This question is a bit vague, but I hope its still good enough for this site.
When resolving a singularity of, say, a curve by blowing up a point, we get new variety that besides the strict transform of our curve also contains an exceptional divisor isomorphic to $\mathbb{C}\mathbb{P}^1$. Now from the explicit equations defining the blowup it is clear that we do indeed have this copy of $\mathbb{C}\mathbb{P}^1$, but I don't understand why it is there on a "deeper" level? Why is it not possible to just find a curve that is smooth and birational with our original curve except over the singular point? Or if this is somehow trivial for curves, then I ask the same question in a more general setting.

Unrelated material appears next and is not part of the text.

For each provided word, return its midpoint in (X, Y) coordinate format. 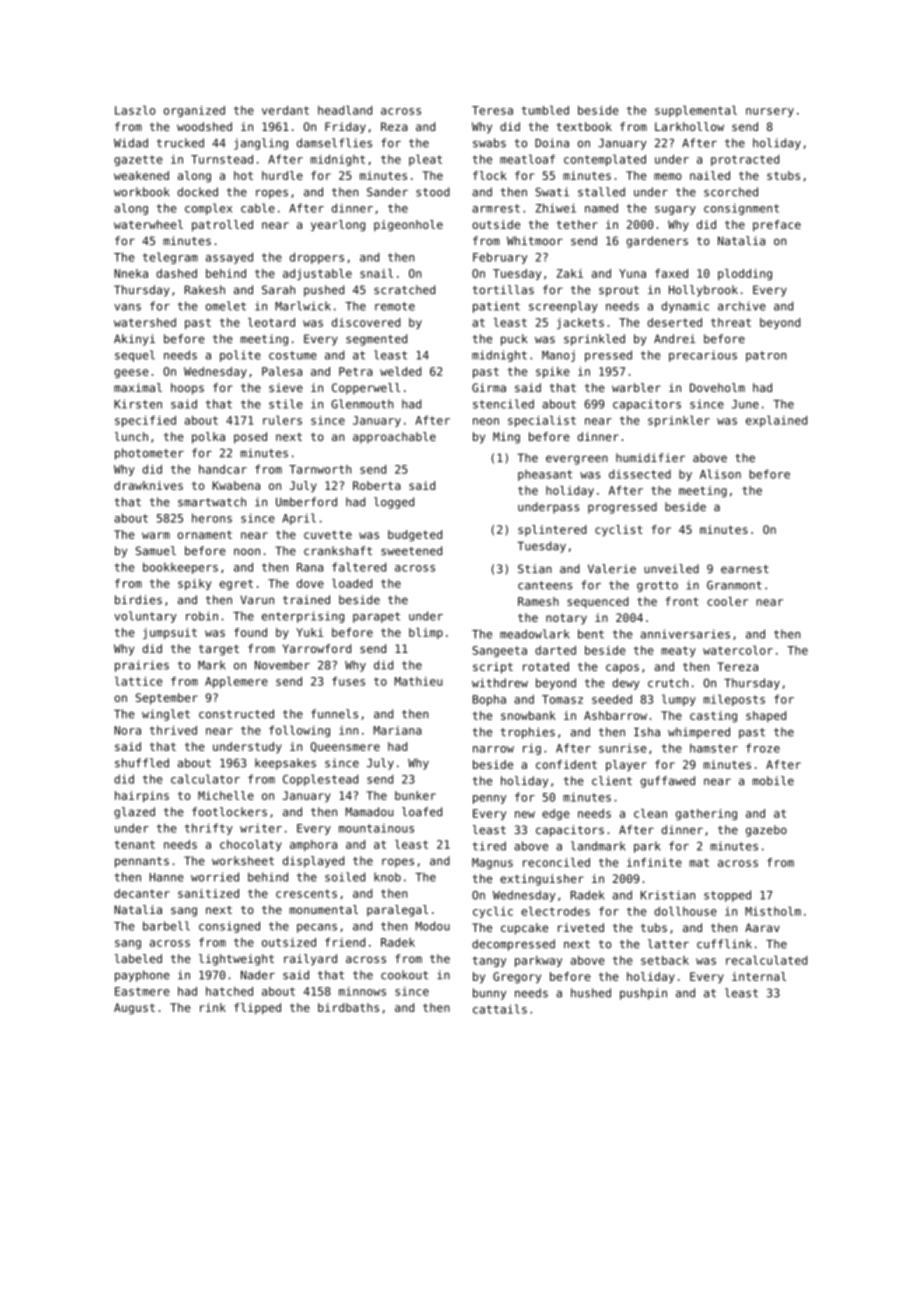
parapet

There are two different scenarios you need to be aware of here.
1) Resolution of singularities for a scheme: If you have a scheme $X$ which is singular along some locus, you can ask for a resolution of singularities $\widetilde{X}\stackrel{\pi}{\to} X$ where $\widetilde{X}$ is nonsingular and $\pi$ is proper birational. There should be no exceptional divisor here.
2) Resolution of singularities for a pair: If you have a subscheme $D\subset X$, you can ask for a resolution of the pair $(X,D)$ which means a scheme $\widetilde{X}$ and a map $\widetilde{X}\stackrel{\pi}{\to} X$ such that $\pi$ is proper birational and $\pi^{-1}(D)$ is a normal crossings divisor, ie etale-locally looks like a union of coordinate hyperplanes.

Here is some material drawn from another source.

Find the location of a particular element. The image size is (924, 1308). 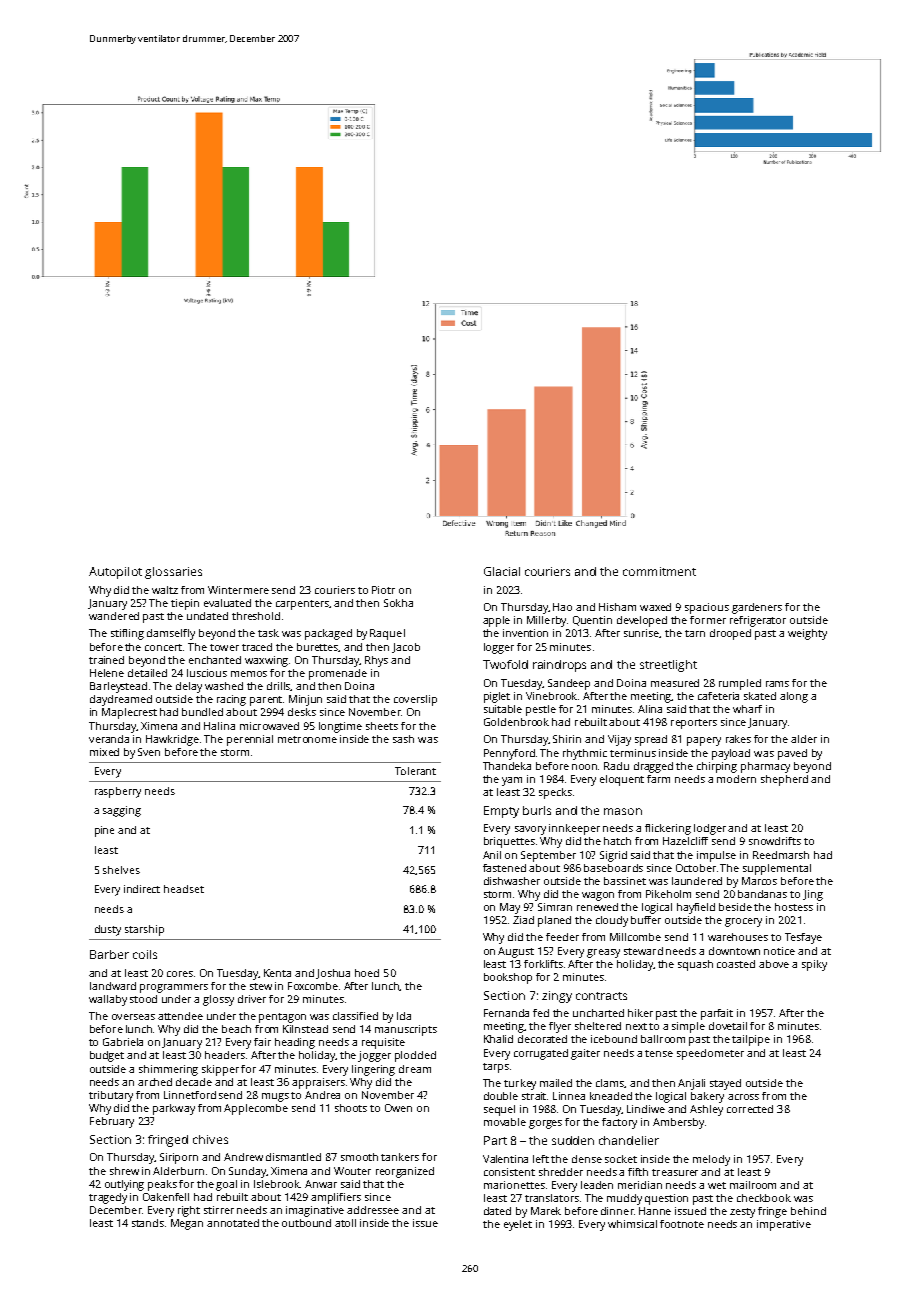

tailpipe is located at coordinates (751, 1040).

Applying 2) to an embedding of the scheme you're interested in into some variety you already know fairly well (say $\mathbb{A}^n$ or $\mathbb{P}^n$) and then taking the strict transform is usually how you compute what $\widetilde{X}$ and $\pi$ are for scenario 1). The reason you usually compute via blowups here is that we know via Hironaka that blowing up with some specified algorithm will work. (This knowledge is fairly hard-fought: resolution of singularities is difficult to prove and not so easy to understand.)

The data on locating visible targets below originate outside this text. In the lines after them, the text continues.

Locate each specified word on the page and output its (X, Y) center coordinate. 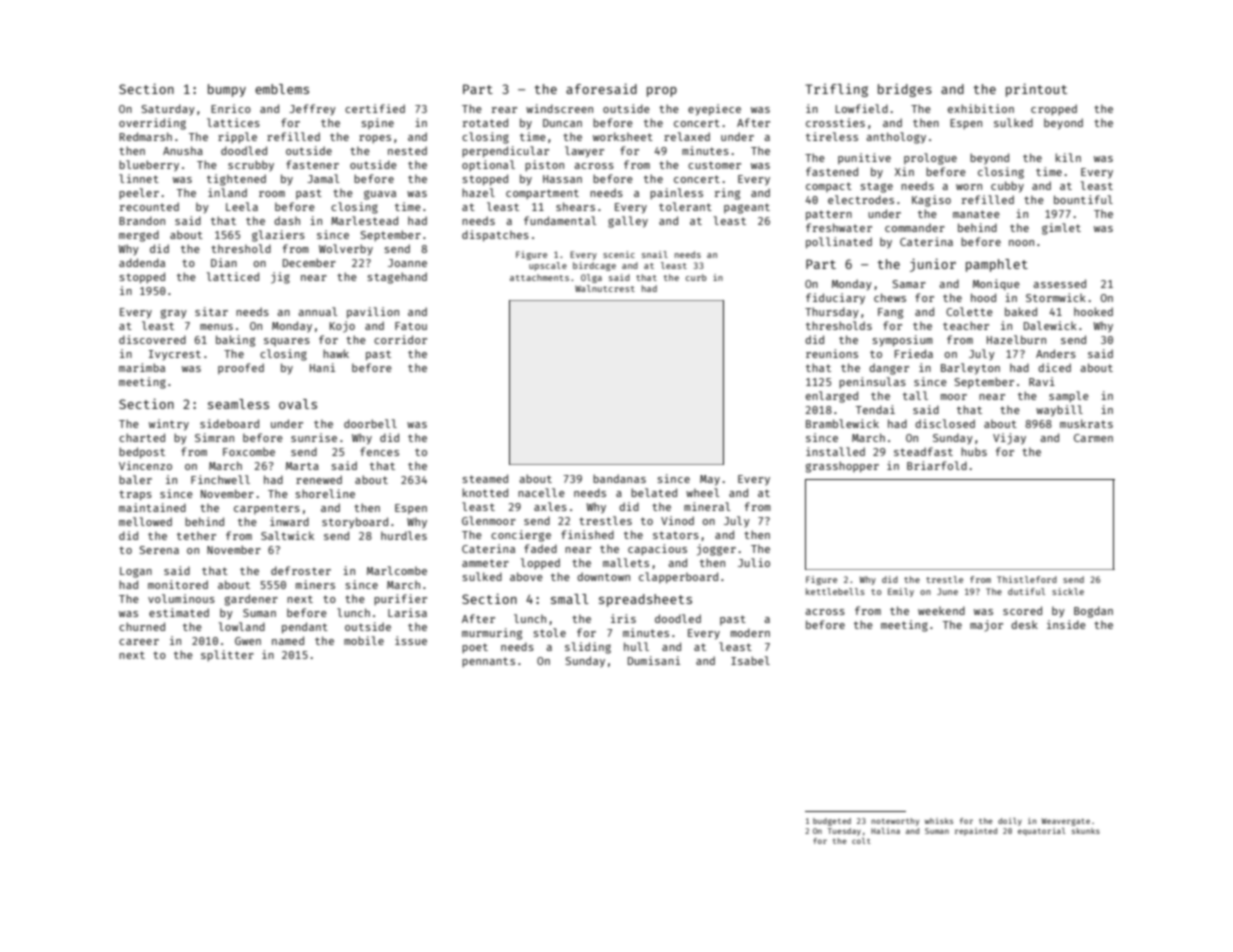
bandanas (619, 478)
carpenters (267, 509)
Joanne (407, 263)
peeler (139, 193)
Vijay (1009, 439)
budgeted (832, 822)
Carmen (1093, 438)
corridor (400, 339)
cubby (1007, 187)
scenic (619, 254)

The reason why you should care about the exceptional divisor of the resolution of a pair $(X,D)$ is that the exceptional divisor tells you good information about how bad the singularities of $D$ are. There are many things you may wish to do with your singular variety, and some of them only work when certain numerical invariants (called the discrepancies) of the resolution of the pair fall in to certain ranges. Or you might be interested in telling two singular varieties apart- if you can show that these numerical invariants are different enough (and combine that knowledge with theorems about the invariants being invariants of the base variety, not just the specific resolution) then you will know that two varieties can or can't be isomorphic/birational/etc.